Create a benchmark experiment class which defines custom feedback functions and aggregators to evaluate the feedback function on a ground truth dataset.

PARAMETER DESCRIPTION
feedback_fn

function that takes in a row of ground truth data and returns a score by typically a LLM-as-judge

TYPE: Callable

agg_funcs

list of aggregation functions to compute metrics on the feedback scores

TYPE: List[AggCallable]

benchmark_params

benchmark configuration parameters

TYPE: BenchmarkParams

run_score_generation_on_single_row
run_score_generation_on_single_row(
    feedback_fn: Callable, feedback_args: List[Any]
) -> Union[float, Tuple[float, float]]

Generate a score with the feedback_fn

PARAMETER DESCRIPTION
row

A single row from the dataset.

feedback_fn

The function used to generate feedback scores.

TYPE: Callable

RETURNS DESCRIPTION
Union[float, Tuple[float, float]]

Union[float, Tuple[float, float]]: Feedback score (with metadata) after running the benchmark on a single entry in ground truth data.

__call__
__call__(
    ground_truth: DataFrame,
) -> Union[
    List[float],
    List[Tuple[float]],
    Tuple[List[float], List[float]],
]

Collect the list of generated feedback scores as input to the benchmark aggregation functions Note the order of generated scores must be preserved to match the order of the true labels.

PARAMETER DESCRIPTION
ground_truth

ground truth dataset / collection to evaluate the feedback function on

TYPE: DataFrame

RETURNS DESCRIPTION
Union[List[float], List[Tuple[float]], Tuple[List[float], List[float]]]

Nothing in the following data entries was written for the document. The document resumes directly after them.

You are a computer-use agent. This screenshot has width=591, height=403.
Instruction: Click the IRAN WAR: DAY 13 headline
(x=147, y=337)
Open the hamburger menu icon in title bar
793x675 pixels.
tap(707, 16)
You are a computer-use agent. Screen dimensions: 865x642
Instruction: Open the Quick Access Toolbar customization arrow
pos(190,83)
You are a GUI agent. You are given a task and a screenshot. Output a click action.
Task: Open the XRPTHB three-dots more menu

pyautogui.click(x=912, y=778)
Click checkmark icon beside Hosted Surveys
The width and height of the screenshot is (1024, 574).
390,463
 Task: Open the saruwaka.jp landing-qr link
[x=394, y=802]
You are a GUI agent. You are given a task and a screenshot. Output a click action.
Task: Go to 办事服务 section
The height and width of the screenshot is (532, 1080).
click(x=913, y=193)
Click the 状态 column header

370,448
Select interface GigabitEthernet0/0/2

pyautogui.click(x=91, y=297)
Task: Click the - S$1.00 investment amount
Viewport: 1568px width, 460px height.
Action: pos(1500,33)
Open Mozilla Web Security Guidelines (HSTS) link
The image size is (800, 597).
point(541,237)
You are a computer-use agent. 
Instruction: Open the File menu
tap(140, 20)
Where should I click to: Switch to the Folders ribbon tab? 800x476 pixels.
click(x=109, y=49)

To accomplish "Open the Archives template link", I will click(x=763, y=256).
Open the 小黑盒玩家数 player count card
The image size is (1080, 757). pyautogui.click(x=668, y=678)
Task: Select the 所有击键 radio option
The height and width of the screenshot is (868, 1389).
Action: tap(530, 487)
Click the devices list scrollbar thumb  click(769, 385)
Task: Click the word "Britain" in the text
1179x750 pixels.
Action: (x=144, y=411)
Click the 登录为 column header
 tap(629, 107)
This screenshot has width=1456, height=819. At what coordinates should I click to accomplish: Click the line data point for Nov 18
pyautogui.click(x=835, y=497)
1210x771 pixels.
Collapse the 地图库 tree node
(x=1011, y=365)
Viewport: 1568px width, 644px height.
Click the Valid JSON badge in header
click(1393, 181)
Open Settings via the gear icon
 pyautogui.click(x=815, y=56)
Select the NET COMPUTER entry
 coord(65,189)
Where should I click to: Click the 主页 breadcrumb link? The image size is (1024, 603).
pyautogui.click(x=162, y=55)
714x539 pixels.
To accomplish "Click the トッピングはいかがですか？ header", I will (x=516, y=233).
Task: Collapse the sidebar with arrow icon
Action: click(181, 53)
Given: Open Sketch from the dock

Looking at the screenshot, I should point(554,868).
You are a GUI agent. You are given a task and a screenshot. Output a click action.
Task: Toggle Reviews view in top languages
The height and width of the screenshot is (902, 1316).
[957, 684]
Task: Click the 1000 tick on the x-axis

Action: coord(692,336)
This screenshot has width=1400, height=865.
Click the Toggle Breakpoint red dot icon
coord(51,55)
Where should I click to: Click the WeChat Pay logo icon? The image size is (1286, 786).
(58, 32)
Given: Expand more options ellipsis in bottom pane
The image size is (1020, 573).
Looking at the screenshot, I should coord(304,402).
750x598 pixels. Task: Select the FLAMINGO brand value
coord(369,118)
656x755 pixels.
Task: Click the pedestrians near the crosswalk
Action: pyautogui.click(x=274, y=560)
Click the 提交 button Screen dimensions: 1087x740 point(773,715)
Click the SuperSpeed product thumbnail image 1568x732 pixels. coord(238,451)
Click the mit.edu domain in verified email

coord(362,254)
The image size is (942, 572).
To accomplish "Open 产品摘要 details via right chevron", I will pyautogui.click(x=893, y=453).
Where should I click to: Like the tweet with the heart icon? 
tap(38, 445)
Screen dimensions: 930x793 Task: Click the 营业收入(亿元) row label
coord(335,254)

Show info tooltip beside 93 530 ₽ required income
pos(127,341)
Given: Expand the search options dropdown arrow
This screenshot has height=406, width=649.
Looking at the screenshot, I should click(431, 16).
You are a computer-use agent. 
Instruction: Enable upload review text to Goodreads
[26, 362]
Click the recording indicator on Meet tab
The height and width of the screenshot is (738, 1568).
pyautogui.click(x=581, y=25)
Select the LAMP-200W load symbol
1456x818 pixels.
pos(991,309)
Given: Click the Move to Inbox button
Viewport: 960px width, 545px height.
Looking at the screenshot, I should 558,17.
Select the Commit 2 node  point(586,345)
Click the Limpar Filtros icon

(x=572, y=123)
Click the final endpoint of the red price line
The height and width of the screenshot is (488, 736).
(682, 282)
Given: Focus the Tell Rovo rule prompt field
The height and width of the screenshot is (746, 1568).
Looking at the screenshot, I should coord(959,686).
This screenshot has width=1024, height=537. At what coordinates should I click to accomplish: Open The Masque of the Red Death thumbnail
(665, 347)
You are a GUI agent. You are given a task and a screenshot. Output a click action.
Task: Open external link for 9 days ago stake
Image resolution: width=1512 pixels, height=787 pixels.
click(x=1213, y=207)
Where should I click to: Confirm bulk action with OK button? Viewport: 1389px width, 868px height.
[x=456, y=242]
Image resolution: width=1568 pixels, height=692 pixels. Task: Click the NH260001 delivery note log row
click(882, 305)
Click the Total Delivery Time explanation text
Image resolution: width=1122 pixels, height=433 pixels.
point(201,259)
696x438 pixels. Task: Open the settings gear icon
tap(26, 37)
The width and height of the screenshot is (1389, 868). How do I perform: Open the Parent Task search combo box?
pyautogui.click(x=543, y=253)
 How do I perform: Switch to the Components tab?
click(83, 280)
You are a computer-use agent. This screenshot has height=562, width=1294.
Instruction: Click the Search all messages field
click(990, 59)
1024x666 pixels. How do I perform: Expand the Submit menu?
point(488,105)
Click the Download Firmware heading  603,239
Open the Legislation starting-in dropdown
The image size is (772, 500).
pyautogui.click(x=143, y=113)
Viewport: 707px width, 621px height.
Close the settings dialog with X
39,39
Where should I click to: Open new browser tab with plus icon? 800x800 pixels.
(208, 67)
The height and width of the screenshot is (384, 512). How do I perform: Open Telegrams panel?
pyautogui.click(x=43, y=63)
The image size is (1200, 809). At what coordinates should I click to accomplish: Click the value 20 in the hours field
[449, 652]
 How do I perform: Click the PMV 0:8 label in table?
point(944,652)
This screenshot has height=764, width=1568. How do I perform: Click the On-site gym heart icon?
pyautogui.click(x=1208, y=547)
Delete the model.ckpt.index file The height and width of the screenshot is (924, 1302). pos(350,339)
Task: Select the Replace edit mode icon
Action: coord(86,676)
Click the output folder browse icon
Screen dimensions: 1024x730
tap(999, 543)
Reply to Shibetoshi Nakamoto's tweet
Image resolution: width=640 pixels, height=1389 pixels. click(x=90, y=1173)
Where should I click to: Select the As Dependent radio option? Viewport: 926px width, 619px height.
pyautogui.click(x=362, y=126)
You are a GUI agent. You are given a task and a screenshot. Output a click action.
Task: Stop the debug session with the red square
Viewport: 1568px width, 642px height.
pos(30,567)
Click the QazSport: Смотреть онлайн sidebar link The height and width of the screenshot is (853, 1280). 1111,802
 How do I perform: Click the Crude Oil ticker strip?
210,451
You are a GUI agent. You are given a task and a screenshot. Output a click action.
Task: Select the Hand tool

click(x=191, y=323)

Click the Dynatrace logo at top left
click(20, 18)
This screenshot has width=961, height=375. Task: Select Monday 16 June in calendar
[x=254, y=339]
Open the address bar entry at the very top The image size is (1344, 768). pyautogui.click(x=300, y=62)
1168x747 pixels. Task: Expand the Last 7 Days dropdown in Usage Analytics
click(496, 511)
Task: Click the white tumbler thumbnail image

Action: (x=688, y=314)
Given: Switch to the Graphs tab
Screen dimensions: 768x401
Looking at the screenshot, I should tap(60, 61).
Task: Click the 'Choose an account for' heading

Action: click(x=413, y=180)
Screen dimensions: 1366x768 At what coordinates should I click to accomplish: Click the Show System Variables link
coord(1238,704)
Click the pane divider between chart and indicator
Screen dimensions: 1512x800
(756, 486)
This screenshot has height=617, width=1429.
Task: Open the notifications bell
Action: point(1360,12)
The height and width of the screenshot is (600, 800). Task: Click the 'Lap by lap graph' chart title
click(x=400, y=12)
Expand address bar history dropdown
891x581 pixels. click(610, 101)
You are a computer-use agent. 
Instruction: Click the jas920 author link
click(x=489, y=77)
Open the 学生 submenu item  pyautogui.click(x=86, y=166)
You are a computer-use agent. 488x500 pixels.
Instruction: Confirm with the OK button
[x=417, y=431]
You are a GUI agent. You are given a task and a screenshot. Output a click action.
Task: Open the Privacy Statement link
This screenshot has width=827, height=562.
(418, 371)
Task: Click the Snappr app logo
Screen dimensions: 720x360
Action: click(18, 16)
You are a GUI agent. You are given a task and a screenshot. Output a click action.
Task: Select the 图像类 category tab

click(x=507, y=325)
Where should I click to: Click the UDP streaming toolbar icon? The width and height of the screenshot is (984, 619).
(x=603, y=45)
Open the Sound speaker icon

List[float]: feedback scores after running the benchmark on all entries in ground truth data

Functions

create_benchmark_experiment_app

create_benchmark_experiment_app(
    app_name: str,
    app_version: str,
    benchmark_experiment: TruBenchmarkExperiment,
    **kwargs
) -> TruCustomApp

Create a Custom app for special use case: benchmarking feedback functions.

PARAMETER DESCRIPTION
app_name

user-defined name of the experiment run.

TYPE: str

app_version

user-defined version of the experiment run.

TYPE: str

feedback_fn

feedback function of interest to perform meta-evaluation

agg_funcs

list of aggregation functions to compute metrics for the benchmark.

benchmark_params

parameters for the benchmarking experiment.

RETURNS DESCRIPTION
TruCustomApp

Custom app wrapper for benchmarking feedback functions.